Nutrition for kids is based on the same principles as nutrition for adults. Everyone needs the same types of nutrients — such as vitamins, minerals, carbohydrates, protein and fat. What's different about nutrition for kids, however, is the amount of specific nutrients needed at different ages.
So what's the best formula to fuel your child's growth and development? Click on the tabs to the left for nutrition basics for girls and boys at various ages, based on the 2010 Dietary Guidelines for Americans.
Consider these nutrient-dense foods:
- Protein. Choose seafood, lean meat and poultry, eggs, beans, peas, soy products, and unsalted nuts and seeds.
- Fruits. Encourage your child to eat a variety of fresh, canned, frozen or dried fruits — rather than fruit juice. If your child drinks juice, make sure it's 100 percent juice.
- Vegetables. Serve a variety of fresh, canned or frozen vegetables — especially dark green, red and orange vegetables, beans and peas.

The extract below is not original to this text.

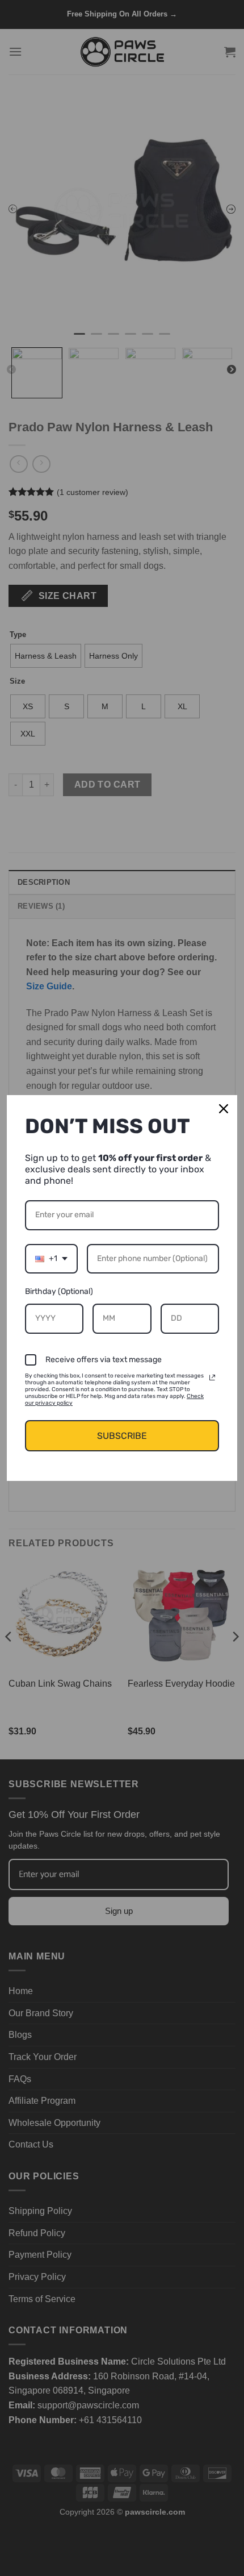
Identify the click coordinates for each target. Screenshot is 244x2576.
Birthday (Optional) (59, 1291)
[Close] (223, 1108)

- Grains. Choose whole grains, such as whole-wheat bread, oatmeal, popcorn, quinoa, or brown or wild rice.
- Dairy. Encourage your child to eat and drink fat-free or low-fat dairy products, such as milk, yogurt, cheese or fortified soy beverages.
Aim to limit your child's calories from solids fats and added sugar, such as butter, cake, soda and pizza. Look for ways to replace solid fats with vegetable and nut oils, which provide essential fatty acids and vitamin E. Oils are naturally present in olives, nuts, avocados and seafood.
If you have questions about nutrition for kids or specific concerns about your child's diet, talk to your child's doctor or a registered dietitian.